Author: Paola Pardo

How to configure your Spark application in an Amazon EMR Notebook

On the last pill we learned how to set up Spark and Jupyter Notebook on your MAC-OS. Now it’s time to level up and configure your Spark application on Amazon EMR

Apache Spark

Apache Spark is distributed computing framework for executing data workloads across multiple nodes in a cluster. It was released in 2014, 8 years ago, and the last stable version available is 3.3.1.

Spark can run in multiple languages such as Scala, Java, SQL and Python. It is mainly used for ETL (Extract Transform and Load) pipelines in which large amounts of data need to be processed at a time, however, it also covers Streaming applications with the Spark Structured Streaming module.

The difference with traditional MapReduce was that no transformation (map) is computed until the action (reduce) is called. Its architectural foundation is the RDD or Resilient Distributed Dataset: a read-only multiset of data items distributed over a cluster of machines, that is maintained in a fault-tolerant way.

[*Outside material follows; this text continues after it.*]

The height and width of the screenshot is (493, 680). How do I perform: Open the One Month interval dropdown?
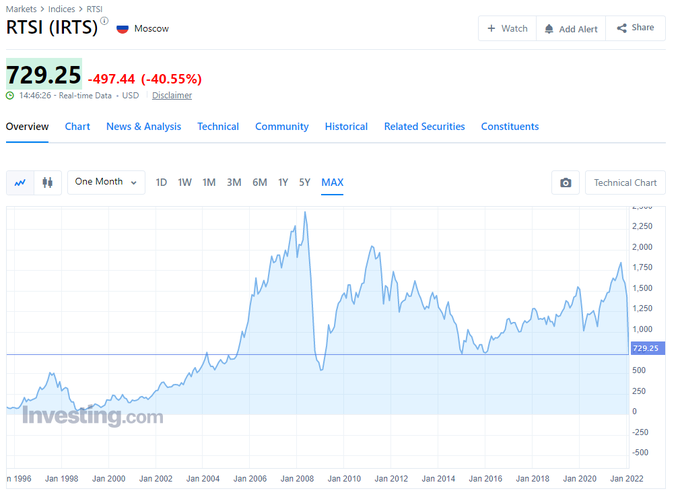[106, 182]
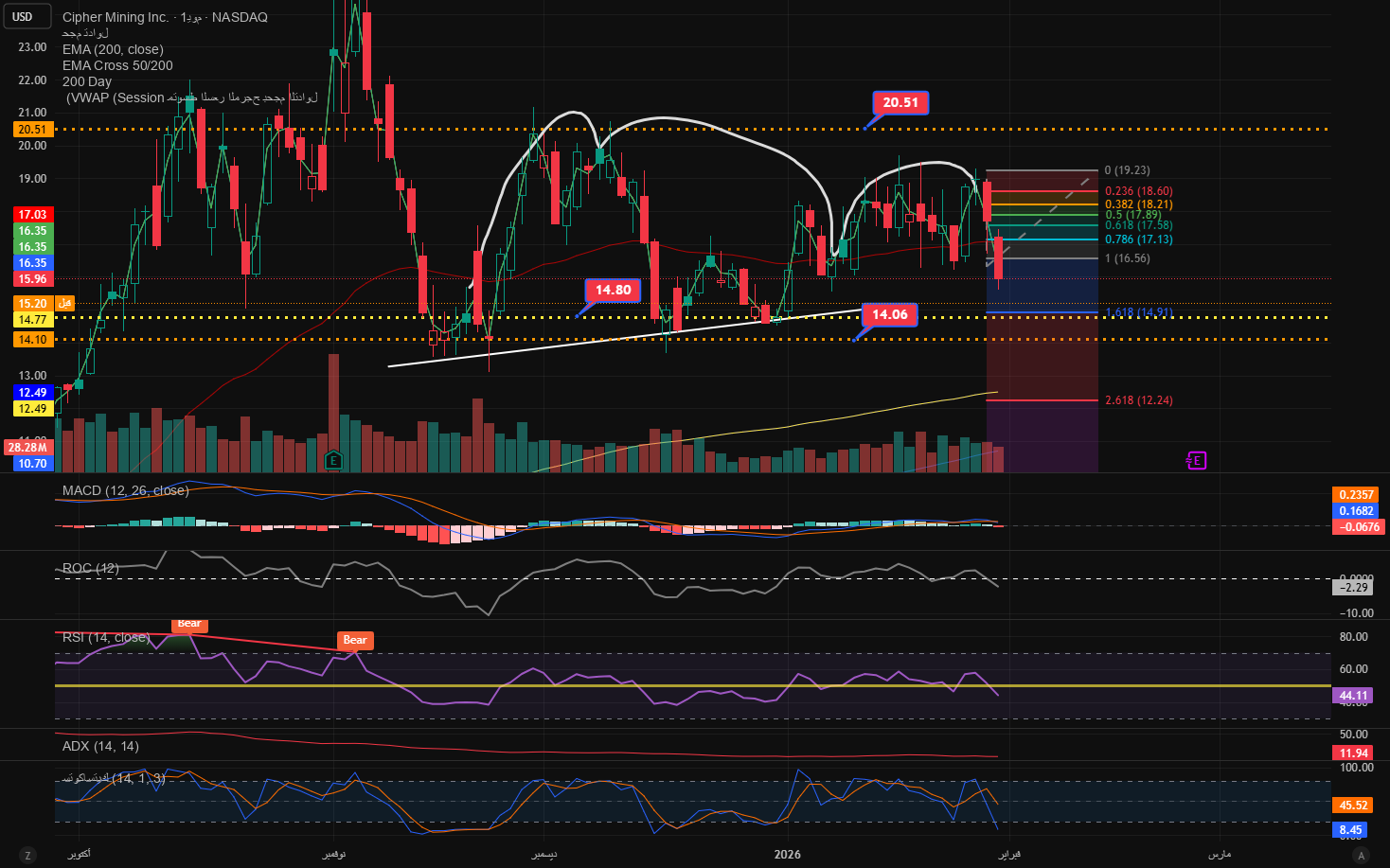Open the USD currency selector
1390x868 pixels.
tap(23, 16)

The DataFrame API was released on Spark 2.x as an abstraction of the RDD, along with a new library that gives the possibility of querying data in SQL language.

Spark Session

The SparkSession is the main entry point to the Spark environment. As the name suggests, it is a representation of the active Session of the cluster.

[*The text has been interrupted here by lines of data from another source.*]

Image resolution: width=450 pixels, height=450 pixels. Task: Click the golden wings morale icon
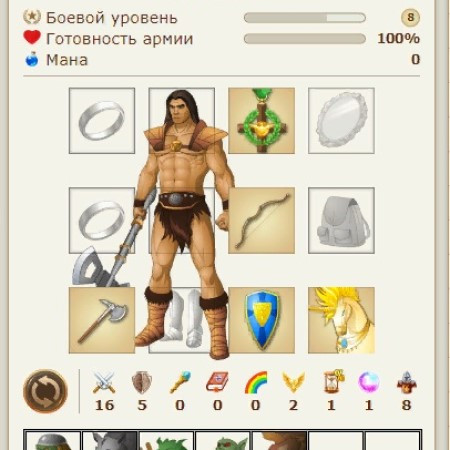coord(293,382)
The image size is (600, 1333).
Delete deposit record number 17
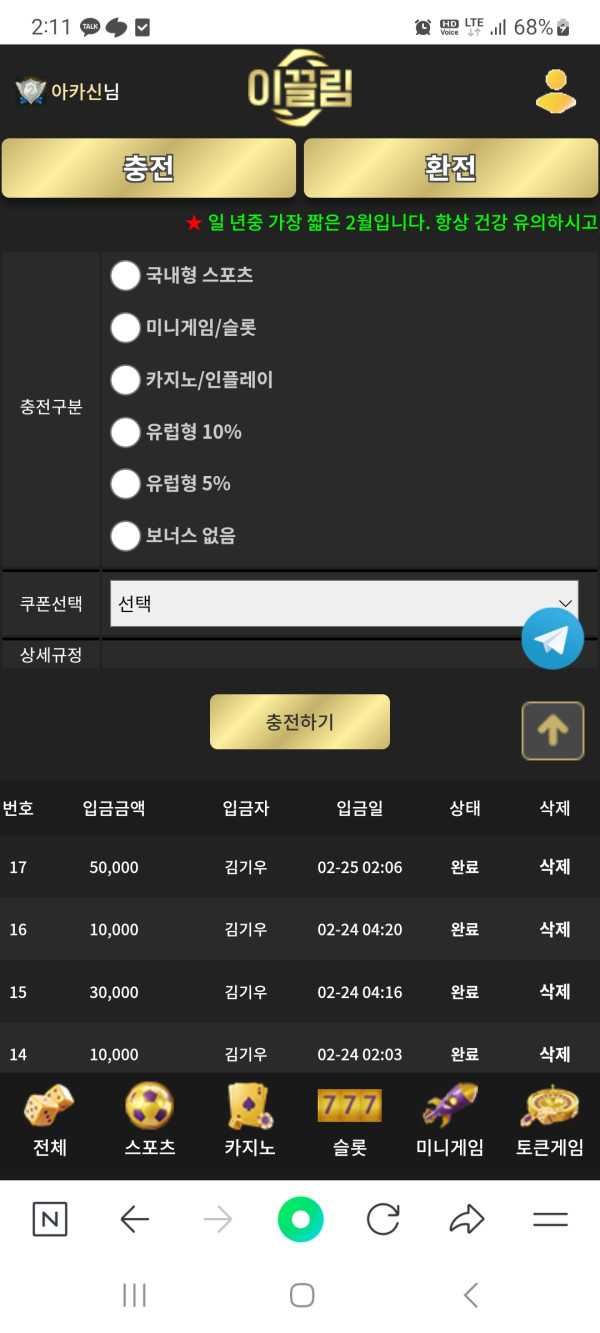[554, 867]
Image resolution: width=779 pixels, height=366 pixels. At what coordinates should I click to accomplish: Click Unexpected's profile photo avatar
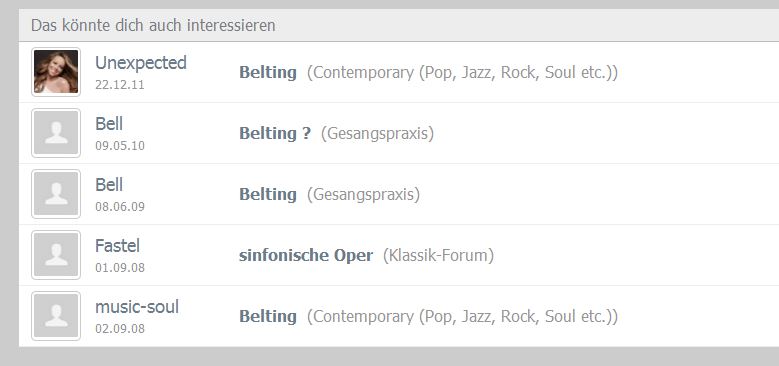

To create a basic SparkSession, just use SparkSession.builder()

frompyspark.sql import SparkSession

spark = SparkSession \
    .builder \
    .appName("Python Spark SQL basic example") \
    .config("spark.some.config.option", "some-value") \
    .getOrCreate()

Once you have the instance of a SparkSession, you can start reading datasets and transforming them into visualizations or Pandas DataFrames.

df = spark.read.json("examples/src/main/resources/people.json")

Spark Configuration

Spark API lets you configure the environment for each unique session. How many resources do you want for the application (memory, CPUs…)? Do you need to load extra packages from the Maven Repository? Which are the authentication keys to access the S3 bucket?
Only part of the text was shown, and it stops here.